Porada, J.
After his conviction for second degree murder was affirmed, Commonwealth v. Lapointe, 36 Mass. App. Ct. 909 (1994), the defendant filed two motions for a new trial. The principal thrust of both motions was that alleged errors in the judge’s instructions created the possibility that the jury had convicted the defendant of murder on the basis of conduct that could have supported a verdict only of manslaughter, and that the defendant’s trial and appellate counsel were ineffective in failing to challenge the alleged defects in the judge’s instructions. The motions were denied, and the defendant now appeals. We affirm.
We first summarize the evidence presented at trial. On August 1, 1990, the defendant, accompanied by a female friend, went to the Magic Mushroom bar in Fall River where he had at least five or six drinks. He urinated while standing at the bar and after he did so, a patron at the bar, John Brady, yelled at him and slapped his penis. A fight then ensued between the defendant and the Brady brothers, John and Ralph. During the fight, the defendant received a number of cuts and a bite on the cheek. The bartender broke up the fight and ejected the defendant from the bar.
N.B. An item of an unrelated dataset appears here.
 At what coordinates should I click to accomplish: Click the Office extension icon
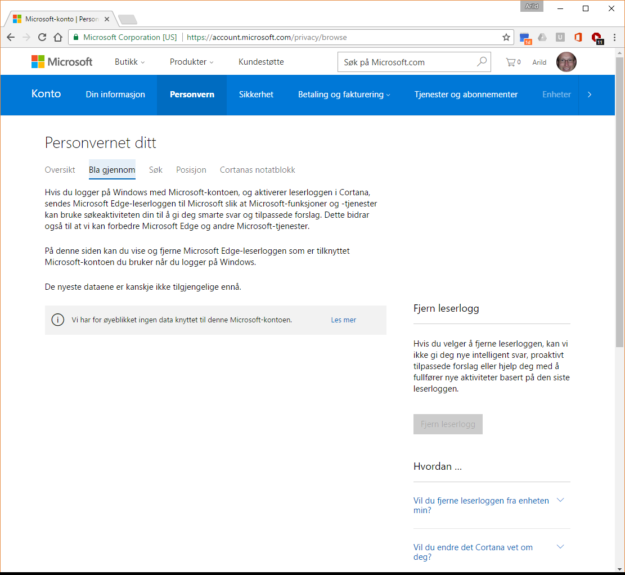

The defendant then got into a car driven by a female friend. As they drove away, the defendant told his female friend that “he wanted his bros” and “they were not going to get away with it.” The defendant then told his friend to stop the car and to get out. When she did not, he gave her a gentle shove. She then got out of the car and the defendant got into the driver’s seat and drove the car back to the bar. He double parked the car, and entered the bar.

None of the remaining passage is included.